Here's the real question: where are the nextgen systems?  PS2 came out six years after PS1, and PS3 came out six years after PS2.  It's been six years since PS3 came out, so where is my PS4?

Xbox360 came out after only 4 years in relation to the Xbox, and it's been seven years since they've released a new one.


----------



## Nerds_feather

the feeling is that xbox 720 will be released in spring 2014, and ps4 the following holiday season.

as to why it hasn't come sooner, there's a simple explanation for that: consoles are "loss-leaders" that only make profits once they become cheaper to manufacture. until then, sony and microsoft make their money through game licenses and their makers get licensing fees for third-party. because consoles grow cheaper to manufacture over their lifetimes, that loss contracts over time, while licensing fees increase due to larger and larger game libraries and user bases. in other words, consoles are much more profitable towards the end of their cycles than at the beginning.

so if there's stability in the market, in terms of who is making consoles and how many they're selling, you'll see little reason for manufacturers to churn out new ones every 5 years. 

really, the only reason it moved so quickly before is that virtually every generation had an up-and-coming competitor in the console space, who forced the existing leading manufacturer's hand.
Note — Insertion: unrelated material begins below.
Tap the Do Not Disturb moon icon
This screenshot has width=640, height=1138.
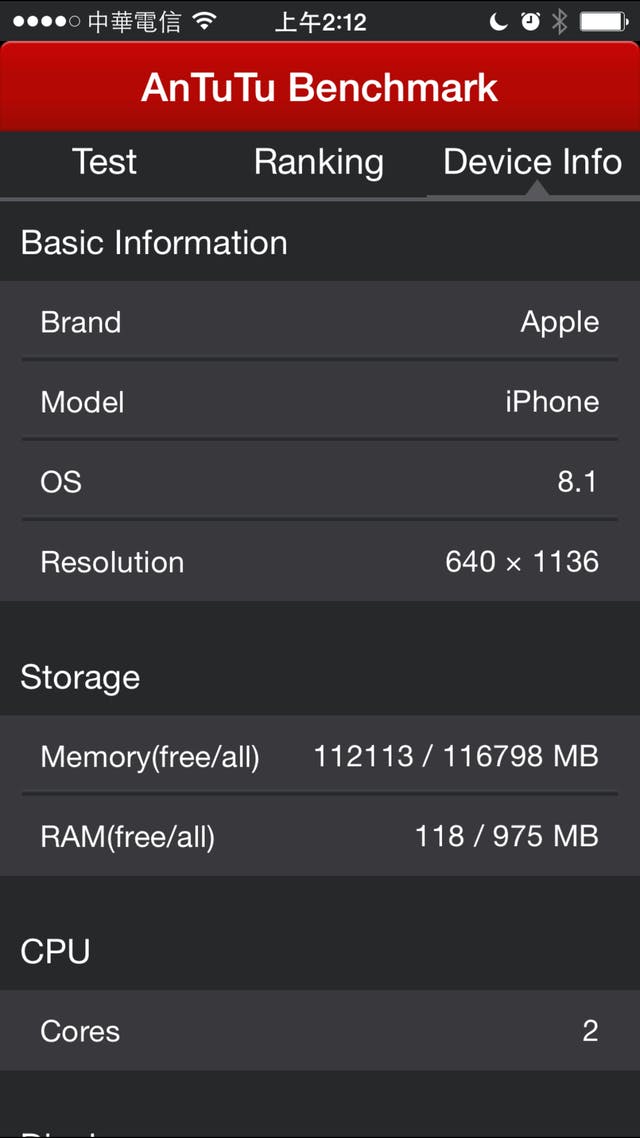tap(499, 21)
This time, there's some parity in the market, and both Sony and Microsoft are making money, so neither has any interest in taking big risks and going back to big losses.


----------



## Cayal

Nerds_feather said:


> i think the first observation to make is that this isn't a choice like it was a couple generations back, where what you choose determines 50+% of your experience. these two consoles--in terms of what they can do and what games you can play on them--are about 80% the same. so you'll probably be happy with either.
> 
> that said, there are some differences. ps3 has slightly better graphics, but 360 runs a bit smoother. ps3 can play blu-ray DVDs, but 360 has generally better online and media options. *ps3 has problems keeping its online service running*, while 360 (at least the old ones) has problems keeping the hardware running. ps3 is more expensive but you have to pay for XBL.
> 
> and there are still a few exclusives.
> 
> so i'd say, just ask yourself what you primarily do on your console: single or multiplayer games? DVDs or streaming movies? how much cash do you want to spend? which exclusives are the most enticing to you?



It's had one problem.


----------



## Nerds_feather

a very big problem.


----------



## Cayal

Nerds_feather said:


> a very big problem.



3 weeks out of 6 years isn't a big problem. Regardless that doesn't mean it has problems keeping it running.


----------



## Python

PS3 has better exclusives and it's free. 

It's an easy decision. 

Although I hate the PS3's download service, it's so slow.


----------



## Miggy

PS3 online has been more than fine. People automatically assume that because you have to pay for xbox live that makes it better...

I had both consoles, my 360 obviously died but generally there a very few "next-gen" games that I like. The PSN games however are really ******* good. Flower/Journey, Fat Princess, Super Powered Rocket Powered Acrobatic Mega Ultra Super Mega Monster Rocket Powered Battle Cars are a joy to play.


----------



## Brian G Turner

I bought a PS1, then PS2, then PS3.

Frankly, I think I should have bought an Xbox 360 instead of a PS3. 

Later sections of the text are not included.